Microbial Community Structure and Metabolic Characteristics in the Sediments of the Five Different Deep Sea Trenches

Yao XiaoHao LiuHongmei Jing^*

• Institute of Deep-Sea Science and Engineering, Chinese Academy of Sciences (CAS), Sanya, China

Microbial community growth efficiency, the ratio of production to substrate assimilated, could provide insights into carbon flow among microbes and the regulation of marine biogeochemical cycles. However, by far microbial metabolic characters were largely undetermined in the deep sea trenches. Here, the structural and metabolic characteristics of microbial communities in five different deep sea trenches were investigated using Illumina high-throughput sequencing and quantitative PCR, as well as incubation with the 3H-leucine incorporation method and electron transport system. We found that microbial community structure and functional gene abundance exhibited significant inter-trench variations, indicating that geographic isolation and environmental filters were key drivers of microbial biogeography.

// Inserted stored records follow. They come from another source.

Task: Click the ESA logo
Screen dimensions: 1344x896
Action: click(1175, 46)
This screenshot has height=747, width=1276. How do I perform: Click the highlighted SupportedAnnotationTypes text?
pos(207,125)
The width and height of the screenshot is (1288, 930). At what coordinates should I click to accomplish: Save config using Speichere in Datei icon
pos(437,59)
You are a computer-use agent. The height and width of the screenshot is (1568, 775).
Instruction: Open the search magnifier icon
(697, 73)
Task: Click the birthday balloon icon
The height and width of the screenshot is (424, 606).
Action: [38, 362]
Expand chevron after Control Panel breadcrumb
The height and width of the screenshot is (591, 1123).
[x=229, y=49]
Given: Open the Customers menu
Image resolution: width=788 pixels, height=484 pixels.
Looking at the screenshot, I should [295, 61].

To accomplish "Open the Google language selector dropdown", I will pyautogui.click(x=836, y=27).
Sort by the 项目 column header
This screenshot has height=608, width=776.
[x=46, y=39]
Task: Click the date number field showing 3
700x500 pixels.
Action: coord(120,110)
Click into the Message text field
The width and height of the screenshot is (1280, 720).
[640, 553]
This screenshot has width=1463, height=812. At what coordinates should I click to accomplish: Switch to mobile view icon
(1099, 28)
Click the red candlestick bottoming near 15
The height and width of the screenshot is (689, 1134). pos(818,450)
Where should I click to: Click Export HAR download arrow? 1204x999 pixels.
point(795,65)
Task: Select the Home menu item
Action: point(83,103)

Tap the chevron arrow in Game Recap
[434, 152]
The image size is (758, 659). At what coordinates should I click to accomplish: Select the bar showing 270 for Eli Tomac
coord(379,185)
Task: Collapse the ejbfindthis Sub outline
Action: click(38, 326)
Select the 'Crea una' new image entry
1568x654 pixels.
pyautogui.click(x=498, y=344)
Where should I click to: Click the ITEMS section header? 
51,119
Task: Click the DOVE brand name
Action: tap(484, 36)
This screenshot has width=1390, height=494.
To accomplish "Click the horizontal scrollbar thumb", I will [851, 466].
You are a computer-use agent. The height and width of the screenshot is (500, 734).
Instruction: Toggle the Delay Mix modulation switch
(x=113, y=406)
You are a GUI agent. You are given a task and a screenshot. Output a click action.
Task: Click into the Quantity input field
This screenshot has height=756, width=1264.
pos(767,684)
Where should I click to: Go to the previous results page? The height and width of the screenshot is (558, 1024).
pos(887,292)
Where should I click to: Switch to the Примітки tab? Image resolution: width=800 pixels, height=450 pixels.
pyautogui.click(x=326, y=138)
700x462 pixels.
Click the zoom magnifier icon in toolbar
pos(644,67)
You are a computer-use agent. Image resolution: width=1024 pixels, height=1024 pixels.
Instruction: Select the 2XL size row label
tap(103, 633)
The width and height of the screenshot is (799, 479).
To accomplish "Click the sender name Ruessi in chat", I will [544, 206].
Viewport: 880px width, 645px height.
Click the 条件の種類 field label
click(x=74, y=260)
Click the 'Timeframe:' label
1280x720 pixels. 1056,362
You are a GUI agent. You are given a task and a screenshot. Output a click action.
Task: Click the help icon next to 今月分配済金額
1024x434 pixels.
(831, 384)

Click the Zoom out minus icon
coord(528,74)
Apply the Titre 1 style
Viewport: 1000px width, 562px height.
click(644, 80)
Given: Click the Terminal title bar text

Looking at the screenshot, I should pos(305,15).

Under atmospheric pressure (AP), significantly higher respiration rates in the Mariana (MT) and Yap (YT) trenches than in the Kermadec (KT), Diamantina (DT), and Wallaby-Zenith (WT) trenches showed that higher organic carbon input in the western Pacific supported more active heterotrophic metabolism. Crucially, the consistently lower prokaryotic growth efficiency (PGE) under high hydrostatic pressure (HHP) across all trenches indicated that in situ pressure fundamentally shifted carbon allocation from biomass production to maintenance respiration, drastically constraining deep-sea carbon conversion efficiency. This demonstrated that genomic potential alone was insufficient to predict carbon cycling rates, and direct physiological measurements under in situ conditions were essential for accurate assessment. Our study provided a preliminary insight into the processes and efficiency of microbial-driven carbon cycles in the deep biosphere.